-------- Source document --------

Let's get social
Magazine / Celebrating 30 Years of Balans with Founder David Taylor
Soho Sauce

Celebrating 30 Years of Balans with Founder David Taylor

In the middle of lunch service on a Friday in May, seated in the corner of a bustling Balans, a well-dressed, pea coat-adorned gentleman was sipping on a flat white. As I approached David Taylor, co-founder of Balans, for this interview, he admitted his nerves in conducting the next 40 mins of our conversation. “I’m not very good at these things” he warned me. And so began our sparkling conversation re-visiting the good, the mad and the best bits of  Balans’ 30 year history and what the future holds for Soho’s gem. 

Tell us about the early days as the Old Compton Café

“It started as a sandwich shop, quite different from today’s sandwich destinations like Pret A Manger. You used to come in and build your own sandwich by selecting ingredients, and behind the counter, we were slaving away putting all the sandwiches together by hand. They are a lot less common now, but I believe you can still find some in the City.”

Can you remember any notable orders in those early days? 

“Rowan Atkinson used to come in for our bestselling chicken and bacon mayo sandwich on granary bread. And Ronnie Scott was also a regular, he came in with his partner Pete King before his club would open and always had toast with marmite and a cup of tea.”

What made you want to start a sandwich shop? 

“Just about everything I’ve done was accidental. I didn’t go to university and was quite wild when I was young. When I was 24 I had no idea what I wanted  to do, but I was offered a job in McDonalds, flipping burgers in Shepherds Bush. The guy who gave me the job was my soon-to-be business partner, Prady Balan, who was setting up this sandwich bar with his wife Sally and her friend, Charles Cotton. When Charles later decided to move to New York in 1989, Prady asked me if I wanted to buy him out, and he gave me until the  weekend to decide. I’d always wanted to have my own business, and the opportunity just came out of the sky, and so Prady and I ended up in a  partnership.” 

From Sandwich Bar to 24 Hours…. 

“I had a friend who used to DJ at The Hippodrome and The Limelight, two big clubs in Leicester Square. And he said ‘there’s nowhere to go after work, apart from Bar Italia.’ I suggested we open later. We were already opening the first thing in the morning for the builders and then, because we had a theatre next door, we’d cater for the theatre crowd post-show. We started staying open later and later, and ended up open 24 hours. I had no time to sleep, I was working every shift. My wife said I was green when she met me because I hadn’t seen sunlight. The whole thing was a little insane.

How has Balans adapted to the many changes that have happened in  Soho over the past 30 years? 

Old Compton Street used to have only a handful of eateries – two pubs, us, one other, then Bar Italia around the corner. We fed the people who lived and worked in Soho. Soho was more village-y back then and wasn’t the wall of restaurants it is now.

I watched a documentary about the gangs that were running the vice trade sex shops in the 70s when Soho was going through quite a heavy period. Anyway,  to my surprise the boss of the biggest gang, and the alleged murderer, was one of our ‘old boy’ customers. He and his mate would come in and have a cup of  tea every morning. That’s an example of how we had Soho Life walking through the door…. 

When we opened at No. 60 in 1993, most places were open between 12 and  3pm, shut till 6, and then would open again for dinner, as people back then conformed more to a conventional daily routine. But we knew there were people in Soho who didn’t live like other people. We had customers who had been working overnight editing MTV promo videos and things like that, who’d want to have breakfast at 2 in the morning or 3 in the afternoon. So we would be open all hours and were one of the first places to do brunch before it became a thing.

--------

Requirement
Write the next part of the magazine interview with Balans co-founder David Taylor, starting after its last paragraph.

-------- Data lines --------

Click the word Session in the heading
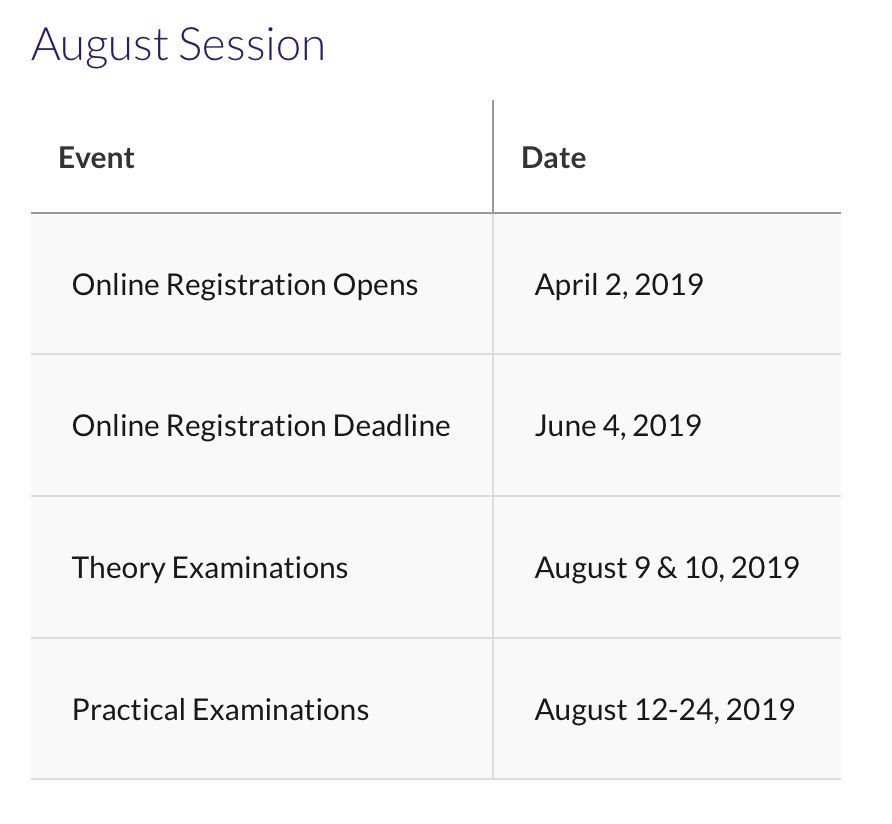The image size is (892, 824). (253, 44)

--------
-------- Data lines --------

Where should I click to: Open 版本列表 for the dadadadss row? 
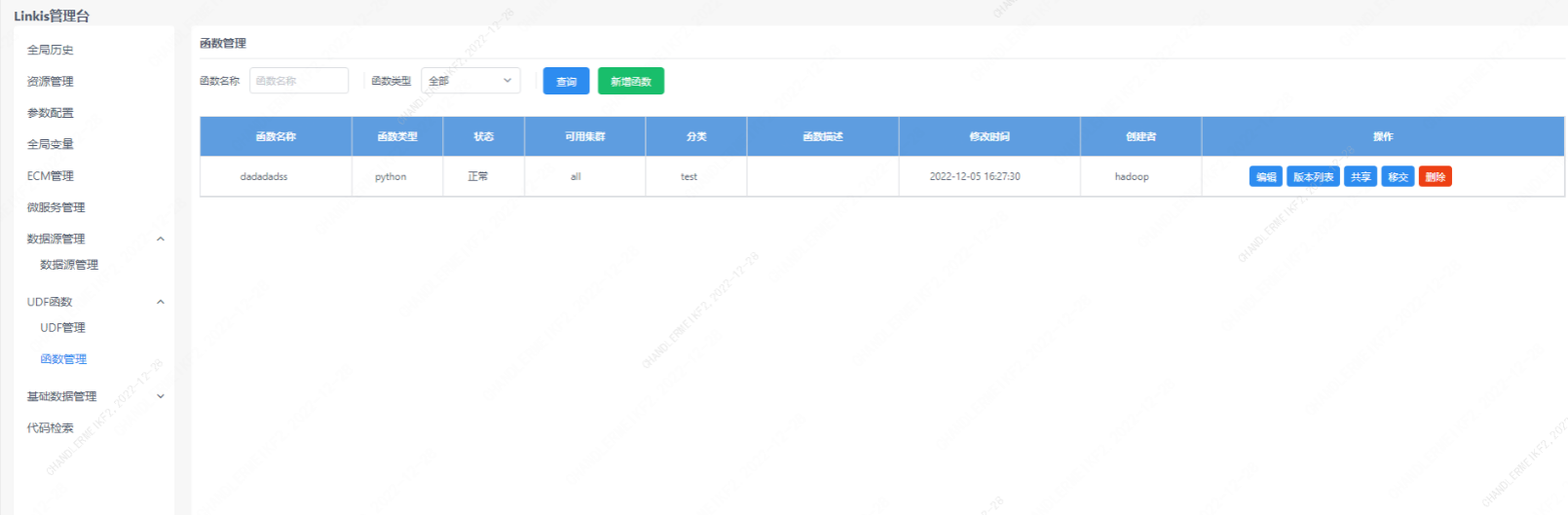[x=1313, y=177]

--------

Response
Staying open overnight coincided with the whole dance scene, when people  did one-nighters and Heaven nightclub opened. There was a big clubbing market and a big gay scene going on around the clubs. We became a place for people to hang out. Marilyn used to come in most nights and Fat Tony lived upstairs. So you’d begin the day with the builders in the morning, who’d want a quick breakfast, all fresh and ready to start their day, going right through to when you’d have the last remnants of clubbers impaired by ecstasy, clutching  their bottles of water. And then at eight o’clock in the morning, the builders were back in again and sometimes the two parties would cross over. 

Soho was different then; there were quite a few illegal drinking clubs that provided people with a place to drink when everywhere else had shut down due to licensing laws. Our licensing, however, has been ‘grandfathered in’. We had a late one at Old Compton’s Café, but when we opened No.60 we had to apply for another, and the only way you could gain the alcohol licence between 11pm-1am was if you offered ‘Cabaret’. (The laws were made in the 50s and upheld by people who were very much of the time.)

In order to gain that licence, we went out onto the street and struck up a deal with a busker and ended up paying him to come in every night to perform. And it worked! And then there was the music and dance offering which was meant for nightclubs, where if you had music with dance involved, you could sell alcohol into the early hours. So we designated two square metres in the restaurant and played some music in the background and called it a ‘dancefloor’. No one danced, but that got us the Music and Dance licence.”  

Who are your favourite customers?  

“There’s still something that I call the Soho Spirit and my favourite customers are those who have it – anyone with an alternative, quirky, fun take on life – and the sort of customer who brings something of themselves to the place. I’m aware it’s lunchtime today so it’s fairly chilled, but if you were to come by on a Friday night there’s this special buzz and a vibe. It’s helped by the fact that we’ve always had fun staff, but it’s really what the customers bring.

We’ve always been a part of the LGBTQ+ community and they adopted us, which was quite novel in the 80s and 90s. In many ways Balans was the original safe place where the queer community felt welcome, accepted and cared for. And I think that’s why they welcomed us in return. It wasn’t a strategic decision or plan on our part to immerse ourselves in the scene, it just happened; we just gravitated towards each other and embraced it! I think this reflects Balans’ ethos of being a warm and welcoming place, whomever you are.”

Tell us about the origin of your most popular cocktail?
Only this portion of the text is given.